• TASKS FOR THIS EXERCISE:
1. Decide whether each statement below agrees with the passage on Italian tax-free shopping, answering yes or no and quoting the words of the passage that settle it. (a) Florence had the biggest increase in purchases from May 2014. (b) Gargiulo says rich Russian investors have stopped looking for luxury opportunities in Italy. (c) Florence holds more than 9% of the Italian tax free market.
2. Restate word for word the part of the passage on Italian tax-free shopping starting with "Florence comes third, with" and going on through "to last year).".
3. Resume the passage on Italian tax-free shopping, picking up after its final sentence.

• SOURCE PASSAGE:
= = = =

Florence comes third, with more than 9% of the Italian tax free market. Florence is also the city with the biggest increase in purchases from May 2014 (plus 10%) and an average Euro 760 expense (more than a 7% increase compared to last year).

Giulio Gargiulo, online market expert, added: “Rome is undoubtedly an international attraction in Italy. It offers a lot and the Expo effect helps the eternal city, with benefits for the national economy. It is extremely important, now and in the following months, to understand that millions of international tourists who love Italy and the Italia brand will be all over the country. We can attract them, show them our products, sponsor and promote our territory, in order for them to have a unique experience.”

“We are also looking forward to the jubilee in the upcoming months, which will surely push incoming tourism and all the Italian companies that will promote themselves. We are experiencing an Expo effect in many strategic areas, despite the geo-political situation of the Russian Federation and a decrease of medium class visitors, rich Russians investors are still looking for luxury opportunities in Italy,” said Gargiulo.

= = = =

• SOURCE DATA:
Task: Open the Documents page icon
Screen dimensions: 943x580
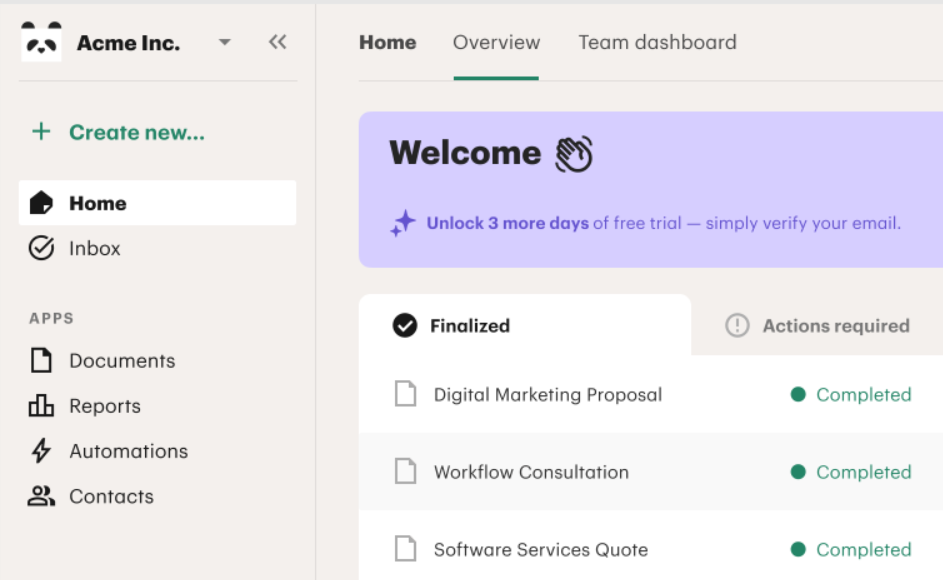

= = = =

• ANSWERS TO THE EXERCISES:
1.
(a) Yes: "Florence is also the city with the biggest increase in purchases from May 2014 (plus 10%)"
(b) No: "rich Russians investors are still looking for luxury opportunities in Italy"
(c) Yes: "Florence comes third, with more than 9% of the Italian tax free market"

2.
Florence comes third, with more than 9% of the Italian tax free market. Florence is also the city with the biggest increase in purchases from May 2014 (plus 10%) and an average Euro 760 expense (more than a 7% increase compared to last year).

3.
Besides Lazio, favorite areas for luxury real estate are Costa Smeralda, Lake Como and Lake Garda, Portofino in Liguria and Forte dei Marmi in Tuscany. Russians also love to buy exclusive apartments in Rome, Milan, Florence and Venice, as well as Salento, Amalfi Coast and Sicily.

Last but not least, in Gargiulo's words: “Last data on Rome and Italy say there is an improvement in the offer of luxury hotels. According to Istat, Italy is becoming a luxury country: between 2013 and 2014 five-star hotels have doubled, four-star facilities increased while one and two star hotels decreased in number.”